Happy New (Always Our) Year

This was originally going to be a preview of the Widnes game, but there isn’t really much to say about it other than the fact that it’s a rather meaningless pre-season friendly.

While you never want to lose to your main rivals – especially when your main rivals are them lot – getting too joyous or upset at the result of a friendly is on par with those soft arses who contributed to the Facebook meltdown that ensured when the game was originally postponed due to a frozen pitch.

That said, it is a shame that the fixture is no longer played on Boxing Day as generating circa 20 likes on Facebook for the annual ‘Jingle Bells, Widnes Smells’ status is usually the highlight of my Christmas. Oh well.

The positive of the game being rescheduled is that regular first teamers Ratchford, Westwood and Harrison have been added to the squad, so if you’re one of those concerned about receiving selection-based value for money from Pre-season matches, you need not worry. Surely, being able to sing along to a catchy terrace chant to the tune of a Human League song is worth the entrance fee alone.

There’s not really much to learn from friendlies, though – and, yes, there are such things as friendlies, in case you’re one of them – especially considering much of the regular season counts for very little for a club like us, so there’s very little point in ‘hitting the ground running’. We’ll comfortably make the playoffs, as will Wigan, as will Saints, Leeds, Catalans and, you’d expect, Huddersfield. From there, we’ll see how improved or otherwise we are from last year in big matches.

It was obviously going to happen, but losing Briers left us rather clueless in attack at times. We lacked any real creativity or game management sense. So many times, we would get into good positions and fail to capitalise, while our kicking game was poor and we would throw away games from winnable situations. Myler, O’Brien, Bridge and Ratchford were all tried at half-back in various combinations, but none seemed to really stick. Each player had promising moments, but there was no settled combination and this year we have another potential half back to add the equation with the signing of Gary Wheeler. If he can stay fit, it will be interesting to see where he plays. Much like Ratchford and Bridge, he has played a lot of centre as well as Six, without really cementing either position.

Without getting the cheque book out and going after a proven, top quality dominant half back to boss the team around the pitch, it looks likely that Micky Higham and Daryl Clark will be very important this year from hooker. Both are quite similar players; Higham was one of the first ‘second hookers’ that have become such a feature in the modern era, having made his name under Millward at Saints, coming off the bench to replace Kieron Cunningham and maintaining the speed and directness from dummy half. Last year, much of our best play came off the back of a break down the middle and waves of numbers rushing through in support. When our pack are dominant and win the floor, we have two of the best hookers around to exploit a quick play the ball, so expect to see us focus on what we seem to have to call the ‘ruck area’ (what a fucking horrid phrase).

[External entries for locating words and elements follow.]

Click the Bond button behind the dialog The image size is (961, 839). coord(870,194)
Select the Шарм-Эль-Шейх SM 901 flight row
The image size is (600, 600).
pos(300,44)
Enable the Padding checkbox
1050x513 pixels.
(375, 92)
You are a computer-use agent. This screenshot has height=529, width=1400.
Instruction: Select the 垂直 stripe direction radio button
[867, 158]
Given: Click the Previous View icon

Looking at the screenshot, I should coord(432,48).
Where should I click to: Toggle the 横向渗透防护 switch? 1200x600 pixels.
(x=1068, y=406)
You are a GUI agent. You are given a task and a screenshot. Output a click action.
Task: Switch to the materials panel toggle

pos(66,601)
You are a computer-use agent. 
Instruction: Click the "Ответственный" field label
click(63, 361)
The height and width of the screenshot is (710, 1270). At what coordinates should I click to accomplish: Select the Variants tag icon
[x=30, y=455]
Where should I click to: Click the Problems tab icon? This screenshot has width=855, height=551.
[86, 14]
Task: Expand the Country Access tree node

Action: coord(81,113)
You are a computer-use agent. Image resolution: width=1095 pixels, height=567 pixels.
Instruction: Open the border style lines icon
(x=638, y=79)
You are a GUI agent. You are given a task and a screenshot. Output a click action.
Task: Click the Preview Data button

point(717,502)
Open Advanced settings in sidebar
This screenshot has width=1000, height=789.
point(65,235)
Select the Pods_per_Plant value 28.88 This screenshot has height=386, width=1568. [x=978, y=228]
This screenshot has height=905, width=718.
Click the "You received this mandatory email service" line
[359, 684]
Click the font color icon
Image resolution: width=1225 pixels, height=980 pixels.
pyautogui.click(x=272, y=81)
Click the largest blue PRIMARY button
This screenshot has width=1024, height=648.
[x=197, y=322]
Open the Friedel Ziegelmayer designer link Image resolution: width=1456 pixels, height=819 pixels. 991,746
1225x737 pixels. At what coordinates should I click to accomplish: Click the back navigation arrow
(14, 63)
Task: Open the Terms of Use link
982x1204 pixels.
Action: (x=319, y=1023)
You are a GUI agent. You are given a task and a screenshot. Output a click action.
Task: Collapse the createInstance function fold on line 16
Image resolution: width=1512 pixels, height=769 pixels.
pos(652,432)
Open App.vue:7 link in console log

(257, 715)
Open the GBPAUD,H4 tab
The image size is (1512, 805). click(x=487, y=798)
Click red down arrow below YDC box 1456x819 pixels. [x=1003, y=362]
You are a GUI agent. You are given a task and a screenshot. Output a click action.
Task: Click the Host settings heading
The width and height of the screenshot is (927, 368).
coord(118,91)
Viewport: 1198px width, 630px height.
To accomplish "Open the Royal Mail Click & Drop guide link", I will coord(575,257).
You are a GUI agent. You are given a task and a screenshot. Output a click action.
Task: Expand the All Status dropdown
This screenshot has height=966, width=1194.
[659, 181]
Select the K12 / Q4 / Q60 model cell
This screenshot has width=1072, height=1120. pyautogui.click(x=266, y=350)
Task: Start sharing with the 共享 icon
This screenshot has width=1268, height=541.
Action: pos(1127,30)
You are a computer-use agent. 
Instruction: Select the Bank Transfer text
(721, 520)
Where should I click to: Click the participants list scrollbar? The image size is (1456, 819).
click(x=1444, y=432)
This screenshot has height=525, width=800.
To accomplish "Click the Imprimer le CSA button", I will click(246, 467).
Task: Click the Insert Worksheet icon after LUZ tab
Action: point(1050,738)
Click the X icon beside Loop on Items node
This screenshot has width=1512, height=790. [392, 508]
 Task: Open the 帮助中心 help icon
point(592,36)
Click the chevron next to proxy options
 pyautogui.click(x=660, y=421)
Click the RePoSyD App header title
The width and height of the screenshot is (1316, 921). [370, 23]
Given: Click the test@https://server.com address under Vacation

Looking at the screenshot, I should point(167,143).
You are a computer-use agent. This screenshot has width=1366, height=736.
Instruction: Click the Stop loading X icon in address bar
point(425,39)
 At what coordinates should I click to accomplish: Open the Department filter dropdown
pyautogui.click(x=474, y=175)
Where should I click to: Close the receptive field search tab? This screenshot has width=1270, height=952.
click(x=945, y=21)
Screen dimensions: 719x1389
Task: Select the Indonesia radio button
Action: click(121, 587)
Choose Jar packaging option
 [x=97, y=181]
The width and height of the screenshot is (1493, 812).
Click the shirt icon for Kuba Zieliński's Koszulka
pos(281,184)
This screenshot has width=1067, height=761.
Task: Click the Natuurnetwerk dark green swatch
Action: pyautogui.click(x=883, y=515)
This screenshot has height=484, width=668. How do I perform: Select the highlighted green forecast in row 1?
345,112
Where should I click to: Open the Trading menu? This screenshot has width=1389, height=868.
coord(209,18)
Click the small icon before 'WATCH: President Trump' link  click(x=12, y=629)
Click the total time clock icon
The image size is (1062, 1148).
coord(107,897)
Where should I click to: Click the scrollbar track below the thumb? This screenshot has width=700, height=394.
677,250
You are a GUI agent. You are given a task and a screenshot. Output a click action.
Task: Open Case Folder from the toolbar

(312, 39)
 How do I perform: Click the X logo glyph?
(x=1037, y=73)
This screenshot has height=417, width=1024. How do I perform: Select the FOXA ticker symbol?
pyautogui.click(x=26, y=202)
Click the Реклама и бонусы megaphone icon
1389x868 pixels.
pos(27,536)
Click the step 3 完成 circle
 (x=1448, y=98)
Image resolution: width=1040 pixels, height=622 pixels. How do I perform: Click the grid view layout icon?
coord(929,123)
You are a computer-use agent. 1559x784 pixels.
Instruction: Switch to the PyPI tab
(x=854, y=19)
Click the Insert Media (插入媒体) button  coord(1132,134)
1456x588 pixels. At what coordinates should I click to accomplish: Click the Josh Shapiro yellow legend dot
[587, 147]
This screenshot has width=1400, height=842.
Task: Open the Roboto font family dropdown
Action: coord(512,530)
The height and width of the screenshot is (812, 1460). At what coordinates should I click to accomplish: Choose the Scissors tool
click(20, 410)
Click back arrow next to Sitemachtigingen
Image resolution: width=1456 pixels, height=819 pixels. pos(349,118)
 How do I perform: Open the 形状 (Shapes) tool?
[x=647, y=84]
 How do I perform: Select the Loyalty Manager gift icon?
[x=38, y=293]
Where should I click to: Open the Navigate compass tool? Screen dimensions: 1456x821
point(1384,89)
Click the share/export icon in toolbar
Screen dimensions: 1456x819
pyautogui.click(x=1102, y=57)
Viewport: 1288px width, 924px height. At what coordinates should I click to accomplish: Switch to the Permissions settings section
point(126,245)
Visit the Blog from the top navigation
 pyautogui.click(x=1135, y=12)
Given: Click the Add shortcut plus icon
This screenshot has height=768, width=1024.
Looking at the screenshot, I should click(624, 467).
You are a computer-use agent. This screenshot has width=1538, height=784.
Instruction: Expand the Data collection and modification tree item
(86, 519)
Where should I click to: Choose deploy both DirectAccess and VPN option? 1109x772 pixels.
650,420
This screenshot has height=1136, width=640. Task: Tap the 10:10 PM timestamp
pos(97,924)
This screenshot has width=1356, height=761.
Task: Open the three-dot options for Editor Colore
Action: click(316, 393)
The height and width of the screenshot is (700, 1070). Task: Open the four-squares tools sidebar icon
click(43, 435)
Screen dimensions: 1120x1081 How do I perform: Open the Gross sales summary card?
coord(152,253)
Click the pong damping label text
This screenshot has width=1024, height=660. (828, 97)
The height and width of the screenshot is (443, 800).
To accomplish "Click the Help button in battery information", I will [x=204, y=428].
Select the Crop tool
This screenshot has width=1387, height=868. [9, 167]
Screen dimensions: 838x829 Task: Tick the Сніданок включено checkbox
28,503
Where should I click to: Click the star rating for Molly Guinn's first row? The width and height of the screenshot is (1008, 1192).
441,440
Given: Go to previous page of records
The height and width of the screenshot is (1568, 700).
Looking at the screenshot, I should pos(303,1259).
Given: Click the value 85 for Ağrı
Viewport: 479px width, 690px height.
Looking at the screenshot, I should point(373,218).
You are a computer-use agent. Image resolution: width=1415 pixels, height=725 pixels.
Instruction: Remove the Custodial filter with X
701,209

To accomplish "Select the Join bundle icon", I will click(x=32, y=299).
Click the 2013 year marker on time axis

Hopefully Ashton Sims adds a bit of nowtiness to our pack, as at times last year, we seemed to get bullied up front. Wigan away especially, we displayed a bit of naivety and allowed them to hold us down, slow the play ball down and generally fall foul of some shithouse tactics. I doubt many would want to see us turn into a team of Gripper Stebson’s like Wane encourages his players to be, but we have to be able to stand up to these sort of tactics. Making Ben Westwood (joint) captain last season seemed to have took a bit of aggression out of his game; he seemed to be a bit more diplomatic in his approach, whereas in the past he’d have just lamped someone. I think we missed that at times.

Again, we’ll be up there amongst the favourites to challenge for both trophies on offer. I doubt we’ll have the consistency to finish top of the league. It matters little, as long as you qualify for the playoffs, you just need to be able to string together a bit of good form for five weeks and you’re crowned Champions. There is a theory that consistency throughout the season, and beating teams also challenging for the title, will breed confidence and I agree to an extent, but we displayed in 2011 that isn’t always the case, as we beat every other team in the playoffs home and away in the regular season as we marauded our way to the league leaders’ shield, only to lose against Leeds in the last minute. Give me 8th place and a win at Old Trafford any day.